You are viewing a plain text version of this content. The canonical link for it is here.
Posted to commits@airflow.apache.org by GitBox <gi...@apache.org> on 2020/02/24 13:07:56 UTC

[GitHub] [airflow] ashb commented on a change in pull request #7489: [AIRFLOW-6869][WIP] Bulk fetch DAGRuns for _process_task_instances

ashb commented on a change in pull request #7489: [AIRFLOW-6869][WIP] Bulk fetch DAGRuns for _process_task_instances
URL: https://github.com/apache/airflow/pull/7489#discussion_r383253824
 
 

 ##########
 File path: airflow/jobs/scheduler_job.py
 ##########
 @@ -684,11 +687,36 @@ def _process_dags(self, dagbag, dags, tis_out):
         :type dagbag: airflow.models.DagBag
         :param dags: the DAGs from the DagBag to process
         :type dags: List[airflow.models.DAG]

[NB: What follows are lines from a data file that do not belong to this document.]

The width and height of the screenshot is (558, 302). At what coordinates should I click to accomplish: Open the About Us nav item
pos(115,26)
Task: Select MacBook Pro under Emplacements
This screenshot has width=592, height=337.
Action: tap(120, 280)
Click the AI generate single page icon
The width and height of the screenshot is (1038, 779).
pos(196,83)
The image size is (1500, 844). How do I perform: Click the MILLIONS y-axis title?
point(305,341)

-        :param tis_out: A list to add generated TaskInstance objects
-        :type tis_out: list[TaskInstance]
-        :rtype: None
+        :rtype: list[TaskInstance]
+        :return: A list of generated TaskInstance objects
         """
         check_slas = conf.getboolean('core', 'CHECK_SLAS', fallback=True)
+
+        tis_out = []
+        dag_ids = [dag.dag_id for dag in dags]

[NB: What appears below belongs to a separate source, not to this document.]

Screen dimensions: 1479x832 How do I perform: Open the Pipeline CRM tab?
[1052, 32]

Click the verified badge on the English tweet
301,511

+        dag_runs = DagRun.find(dag_ids=dag_ids, state=State.RUNNING, session=session)
+        # list() is needed because of a bug in Python 3.7+
+        #
+        # The following code returns different values depending on the Python version
+        # from itertools import groupby
+        # from unittest.mock import MagicMock
+        # key = "key"
+        # item = MagicMock(attr=key)
+        # items = [item]
+        # items_by_attr = {k: v for k, v in groupby(items, lambda d: d.attr)}
+        # print("items_by_attr=", items_by_attr)
+        # item_with_key = list(items_by_attr[key]) if key in items_by_attr else []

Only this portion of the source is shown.